*Directions*. Output every row below as a numbered list, leaving out any blank lines.

(Excerpt from a dataset)
....................
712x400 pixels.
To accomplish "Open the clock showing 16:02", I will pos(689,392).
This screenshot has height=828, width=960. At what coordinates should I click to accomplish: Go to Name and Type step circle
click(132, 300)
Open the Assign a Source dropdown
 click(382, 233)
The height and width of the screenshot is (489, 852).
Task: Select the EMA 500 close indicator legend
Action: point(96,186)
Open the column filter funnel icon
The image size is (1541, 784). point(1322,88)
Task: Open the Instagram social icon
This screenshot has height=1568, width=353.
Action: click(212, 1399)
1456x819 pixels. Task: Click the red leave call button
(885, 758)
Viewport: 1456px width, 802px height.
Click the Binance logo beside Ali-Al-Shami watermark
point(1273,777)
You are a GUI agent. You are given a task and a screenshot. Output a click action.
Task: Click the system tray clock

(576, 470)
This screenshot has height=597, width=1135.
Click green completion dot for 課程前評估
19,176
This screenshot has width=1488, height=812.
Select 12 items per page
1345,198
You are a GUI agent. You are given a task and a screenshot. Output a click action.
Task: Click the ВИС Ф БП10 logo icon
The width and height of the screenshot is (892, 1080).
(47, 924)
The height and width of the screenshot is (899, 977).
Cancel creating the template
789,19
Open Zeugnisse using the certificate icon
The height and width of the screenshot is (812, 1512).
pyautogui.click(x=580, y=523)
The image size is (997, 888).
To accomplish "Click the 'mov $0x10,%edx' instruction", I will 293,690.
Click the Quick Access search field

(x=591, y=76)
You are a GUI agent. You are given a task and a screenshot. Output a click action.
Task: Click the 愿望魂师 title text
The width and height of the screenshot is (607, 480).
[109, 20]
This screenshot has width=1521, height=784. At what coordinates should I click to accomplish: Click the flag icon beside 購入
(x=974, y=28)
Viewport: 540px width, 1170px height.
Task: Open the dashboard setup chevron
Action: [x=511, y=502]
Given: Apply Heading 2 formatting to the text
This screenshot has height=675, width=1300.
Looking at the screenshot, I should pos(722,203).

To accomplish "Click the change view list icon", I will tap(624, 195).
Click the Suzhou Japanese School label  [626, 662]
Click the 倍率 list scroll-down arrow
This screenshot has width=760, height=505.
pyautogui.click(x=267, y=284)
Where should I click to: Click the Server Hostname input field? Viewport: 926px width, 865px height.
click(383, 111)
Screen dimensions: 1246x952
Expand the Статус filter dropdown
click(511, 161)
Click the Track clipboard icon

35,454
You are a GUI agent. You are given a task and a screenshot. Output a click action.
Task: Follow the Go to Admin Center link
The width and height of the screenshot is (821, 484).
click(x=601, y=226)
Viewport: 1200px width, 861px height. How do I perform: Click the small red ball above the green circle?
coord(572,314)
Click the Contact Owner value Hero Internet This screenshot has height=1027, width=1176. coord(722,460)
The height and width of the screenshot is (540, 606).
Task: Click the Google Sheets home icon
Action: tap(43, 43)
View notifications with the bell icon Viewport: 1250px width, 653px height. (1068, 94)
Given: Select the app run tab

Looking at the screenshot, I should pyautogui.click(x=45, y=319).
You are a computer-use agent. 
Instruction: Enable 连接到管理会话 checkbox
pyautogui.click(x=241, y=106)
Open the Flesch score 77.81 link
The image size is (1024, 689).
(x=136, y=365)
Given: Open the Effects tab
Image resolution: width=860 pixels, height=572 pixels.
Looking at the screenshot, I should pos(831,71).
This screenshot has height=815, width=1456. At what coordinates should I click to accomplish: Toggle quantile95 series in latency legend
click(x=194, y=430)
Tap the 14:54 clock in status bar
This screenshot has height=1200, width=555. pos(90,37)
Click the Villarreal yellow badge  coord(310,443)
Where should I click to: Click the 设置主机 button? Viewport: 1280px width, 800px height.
....................
*Correct response*.
1. 712x400 pixels.
2. To accomplish "Open the clock showing 16:02", I will pos(689,392).
3. This screenshot has height=828, width=960. At what coordinates should I click to accomplish: Go to Name and Type step circle
4. click(132, 300)
5. Open the Assign a Source dropdown
6.  click(382, 233)
7. The height and width of the screenshot is (489, 852).
8. Task: Select the EMA 500 close indicator legend
9. Action: point(96,186)
10. Open the column filter funnel icon
11. The image size is (1541, 784). point(1322,88)
12. Task: Open the Instagram social icon
13. This screenshot has height=1568, width=353.
14. Action: click(212, 1399)
15. 1456x819 pixels. Task: Click the red leave call button
16. (885, 758)
17. Viewport: 1456px width, 802px height.
18. Click the Binance logo beside Ali-Al-Shami watermark
19. point(1273,777)
20. You are a GUI agent. You are given a task and a screenshot. Output a click action.
21. Task: Click the system tray clock
22. (576, 470)
23. This screenshot has height=597, width=1135.
24. Click green completion dot for 課程前評估
25. 19,176
26. This screenshot has width=1488, height=812.
27. Select 12 items per page
28. 1345,198
29. You are a GUI agent. You are given a task and a screenshot. Output a click action.
30. Task: Click the ВИС Ф БП10 logo icon
31. The width and height of the screenshot is (892, 1080).
32. (47, 924)
33. The height and width of the screenshot is (899, 977).
34. Cancel creating the template
35. 789,19
36. Open Zeugnisse using the certificate icon
37. The height and width of the screenshot is (812, 1512).
38. pyautogui.click(x=580, y=523)
39. The image size is (997, 888).
40. To accomplish "Click the 'mov $0x10,%edx' instruction", I will 293,690.
41. Click the Quick Access search field
42. (x=591, y=76)
43. You are a GUI agent. You are given a task and a screenshot. Output a click action.
44. Task: Click the 愿望魂师 title text
45. The width and height of the screenshot is (607, 480).
46. [109, 20]
47. This screenshot has width=1521, height=784. At what coordinates should I click to accomplish: Click the flag icon beside 購入
48. (x=974, y=28)
49. Viewport: 540px width, 1170px height.
50. Task: Open the dashboard setup chevron
51. Action: [x=511, y=502]
52. Given: Apply Heading 2 formatting to the text
53. This screenshot has height=675, width=1300.
54. Looking at the screenshot, I should pos(722,203).
55. To accomplish "Click the change view list icon", I will tap(624, 195).
56. Click the Suzhou Japanese School label  [626, 662]
57. Click the 倍率 list scroll-down arrow
58. This screenshot has width=760, height=505.
59. pyautogui.click(x=267, y=284)
60. Where should I click to: Click the Server Hostname input field? Viewport: 926px width, 865px height.
61. click(383, 111)
62. Screen dimensions: 1246x952
63. Expand the Статус filter dropdown
64. click(511, 161)
65. Click the Track clipboard icon
66. 35,454
67. You are a GUI agent. You are given a task and a screenshot. Output a click action.
68. Task: Follow the Go to Admin Center link
69. The width and height of the screenshot is (821, 484).
70. click(x=601, y=226)
71. Viewport: 1200px width, 861px height. How do I perform: Click the small red ball above the green circle?
72. coord(572,314)
73. Click the Contact Owner value Hero Internet This screenshot has height=1027, width=1176. coord(722,460)
74. The height and width of the screenshot is (540, 606).
75. Task: Click the Google Sheets home icon
76. Action: tap(43, 43)
77. View notifications with the bell icon Viewport: 1250px width, 653px height. (1068, 94)
78. Given: Select the app run tab
79. Looking at the screenshot, I should pyautogui.click(x=45, y=319).
80. You are a computer-use agent. 
81. Instruction: Enable 连接到管理会话 checkbox
82. pyautogui.click(x=241, y=106)
83. Open the Flesch score 77.81 link
84. The image size is (1024, 689).
85. (x=136, y=365)
86. Given: Open the Effects tab
87. Image resolution: width=860 pixels, height=572 pixels.
88. Looking at the screenshot, I should pos(831,71).
89. This screenshot has height=815, width=1456. At what coordinates should I click to accomplish: Toggle quantile95 series in latency legend
90. click(x=194, y=430)
91. Tap the 14:54 clock in status bar
92. This screenshot has height=1200, width=555. pos(90,37)
93. Click the Villarreal yellow badge  coord(310,443)
94. Where should I click to: Click the 设置主机 button? Viewport: 1280px width, 800px height.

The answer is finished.